The first FNP pistol, the FNP-9 (9 mm Luger), appeared in 2001, but large-scale distribution was delayed until 2003. Other models, including the FNP-40 (.40 S&W), FNP-357 (.357 SIG) and FNP-45 (.45 ACP) followed. On average, FNP pistol designs go through a three-year development cycle. Although the FNP-9, FNP-40 and FNP-357 are variants of the same design concept, the FNP-45 was made to comply with U.S. military specifications. When developing the FNP-45, the design and engineering team worked at further improving ergonomics, trigger pull weight and reset, and sights—the latter for faster target acquisition. Additionally, the FNP-45 was made completely ambidextrous. Like the other FNP pistols, the FNP-45 had a serviceable frame with replaceable stainless steel rails on which the slide rode. That characteristic was a requirement from the pistol’s inception and remains a distinguishing feature.
The FNP-9, FNP-40 and FNP-357 went through an endurance test of 20,000 rounds. The FNP-45’s endurance test requirement was raised to 25,000 rounds. Any design modification automatically triggers an additional 10,000-round endurance test. The standard Sporting Arms and Ammunition Manufacturers’ Institute (SAAMI) test requires a drop test from 5 feet in “safe” mode on a rubber mat. FNMI takes this a step further: FNP pistols are dropped from 5 feet in “cocked” positions onto a concrete floor. Other abuse tests include mallet strikes attempting to force hammers to drop and firing with plugged barrels.

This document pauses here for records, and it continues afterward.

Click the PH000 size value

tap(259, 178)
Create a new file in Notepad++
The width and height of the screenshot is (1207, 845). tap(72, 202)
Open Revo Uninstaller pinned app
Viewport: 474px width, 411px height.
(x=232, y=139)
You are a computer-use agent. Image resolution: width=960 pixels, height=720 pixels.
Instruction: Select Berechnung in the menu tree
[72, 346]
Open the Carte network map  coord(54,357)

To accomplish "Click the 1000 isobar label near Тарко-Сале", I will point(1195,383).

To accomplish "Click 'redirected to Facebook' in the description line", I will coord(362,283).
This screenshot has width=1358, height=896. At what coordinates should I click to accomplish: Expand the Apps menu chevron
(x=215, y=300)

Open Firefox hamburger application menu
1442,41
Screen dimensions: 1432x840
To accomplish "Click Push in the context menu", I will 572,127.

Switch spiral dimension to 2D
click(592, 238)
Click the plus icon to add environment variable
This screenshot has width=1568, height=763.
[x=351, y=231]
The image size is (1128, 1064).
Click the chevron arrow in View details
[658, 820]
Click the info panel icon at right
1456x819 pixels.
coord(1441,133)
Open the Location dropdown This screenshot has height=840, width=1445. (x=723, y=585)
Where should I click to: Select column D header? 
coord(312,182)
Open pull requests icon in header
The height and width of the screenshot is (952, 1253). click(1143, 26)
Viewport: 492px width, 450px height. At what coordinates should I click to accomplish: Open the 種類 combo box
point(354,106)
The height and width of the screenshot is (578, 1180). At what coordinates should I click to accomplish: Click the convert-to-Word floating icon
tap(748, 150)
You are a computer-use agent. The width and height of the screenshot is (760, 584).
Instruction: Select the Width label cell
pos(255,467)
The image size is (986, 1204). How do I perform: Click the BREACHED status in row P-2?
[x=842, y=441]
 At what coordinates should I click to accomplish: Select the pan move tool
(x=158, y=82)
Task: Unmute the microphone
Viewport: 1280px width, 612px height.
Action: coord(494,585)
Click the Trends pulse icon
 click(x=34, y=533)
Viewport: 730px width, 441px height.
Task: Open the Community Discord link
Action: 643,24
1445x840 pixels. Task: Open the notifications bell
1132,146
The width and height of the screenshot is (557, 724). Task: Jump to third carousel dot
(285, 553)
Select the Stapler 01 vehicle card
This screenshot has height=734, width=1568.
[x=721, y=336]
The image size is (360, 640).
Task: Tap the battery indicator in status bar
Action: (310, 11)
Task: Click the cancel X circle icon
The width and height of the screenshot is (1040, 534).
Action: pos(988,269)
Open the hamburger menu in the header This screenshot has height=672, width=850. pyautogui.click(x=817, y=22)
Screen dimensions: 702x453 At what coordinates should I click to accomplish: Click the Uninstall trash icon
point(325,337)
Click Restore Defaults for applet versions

Thermal testing is conducted from 40 degrees below zero to 140 degrees F in compliance with military requirements. Each model has to function without problems throughout this temperature range. Olivier Coulombier, the engineering product manager, explained that in the year the FNP-45 pistol was introduced his staff fired 200,000 rounds to detect potential issues and guarantee reliability. A separate indoor test-firing range was built away from the production test range next to the R&D department, and it includes an adjacent tool room for prototypes to be worked on.
As many as a dozen engineers were assigned to FNP development at any one time, and the current research and development staff for the FNP stands at five engineers. The engineers view the pistol as a system, comprised of different modules, each with dedicated engineering support. The modules are interrelated, and include the slide module, the trigger-group module, the rails module and the fire-control module.
In addition to Computer Assisted Design (CAD) software, the engineers use Adams 3D interactive software, which was adapted from the automotive industry for product development. The software simulates all phases of functioning and firing and allows the engineers to see how parts and modules operate together so that problems can be identified prior to production.
The first prototype stage includes a synthetic model made through Fused Deposition Modeling (FDM), a rapid 3D prototyping method. Unlike sculpted models or formed models made from molds, the FDM system creates a synthetic prototype based directly on the computer model. This allows the engineers to create an accurate model of their design in a few hours. The synthetic prototype is used to evaluate ergonomics and handling in general.
Once the FDM prototype is approved and the engineers work out the virtual mechanical functioning, the first prototype is built. Unlike the traditional, time-consuming and labor-intensive steel machining and milling, FNMI uses Metal Laser-Sintering (MLS). This highly advanced laser system is used to create complex metal parts for functioning prototypes. It reduces the time from design to prototype and is more cost-effective.